Krüppel-like factor 8 activates the transcription of C-X-C cytokine receptor type 4 to promote breast cancer cell invasion, transendothelial migration and metastasis.

Krüppel-like factor 8 (KLF8) has been strongly implicated in breast cancer metastasis. However, the underlying mechanisms remain largely unknown. Here we report a novel signaling from KLF8 to C-X-C cytokine receptor type 4 (CXCR4) in breast cancer. Overexpression of KLF8 in MCF-10A cells induced CXCR4 expression at both mRNA and protein levels, as determined by quantitative real-time PCR and immunoblotting. This induction was well correlated with increased Boyden chamber migration, matrigel invasion and transendothelial migration (TEM) of the cells towards the ligand CXCL12. On the other hand, knockdown of KLF8 in MDA-MB-231 cells reduced CXCR4 expression associated with decreased cell migration, invasion and TEM towards CXCL12. Histological and database mining analyses of independent cohorts of patient tissue microarrays revealed a correlation of aberrant co-elevation of KLF8 and CXCR4 with metastatic potential. Promoter analysis indicated that KLF8 directly binds and activates the human CXCR4 gene promoter. Interestingly, a CXCR4-dependent activation of focal adhesion kinase (FAK), a known upregulator of KLF8, was highly induced by CXCL12 treatment in KLF8-overexpressing, but not KLF8 deficient cells. This activation of FAK in turn induced a further increase in KLF8 expression.
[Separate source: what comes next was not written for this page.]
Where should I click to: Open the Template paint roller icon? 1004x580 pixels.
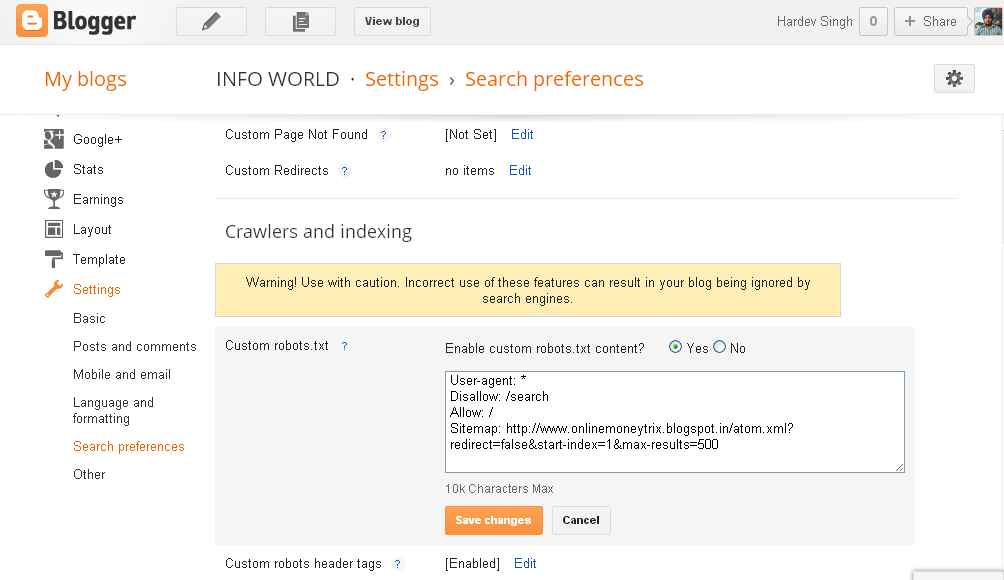(x=54, y=259)
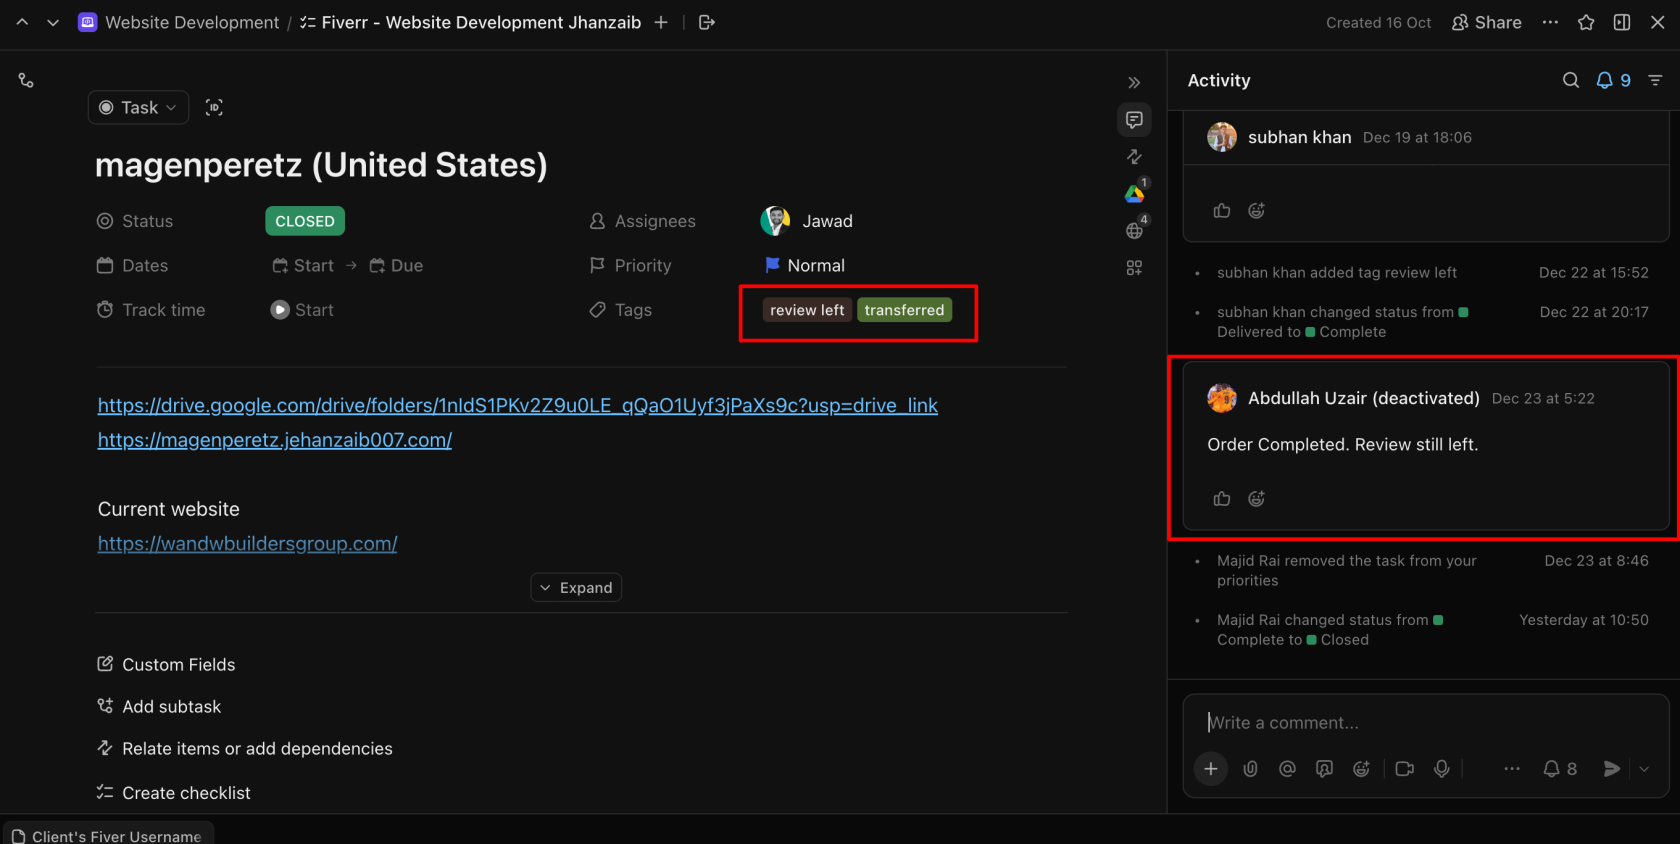1680x844 pixels.
Task: Open the send comment options arrow
Action: point(1644,769)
Xenograft studies showed that overexpression of CXCR4, but not a dominant-negative mutant of it, in the MDA-MB-231 cells prevented the invasive growth of primary tumor and lung metastasis from inhibition by knockdown of KLF8. These results collectively suggest a critical role for a previously unidentified feed-forward signaling wheel made of KLF8, CXCR4 and FAK in promoting breast cancer metastasis and shed new light on potentially more effective anti-cancer strategies.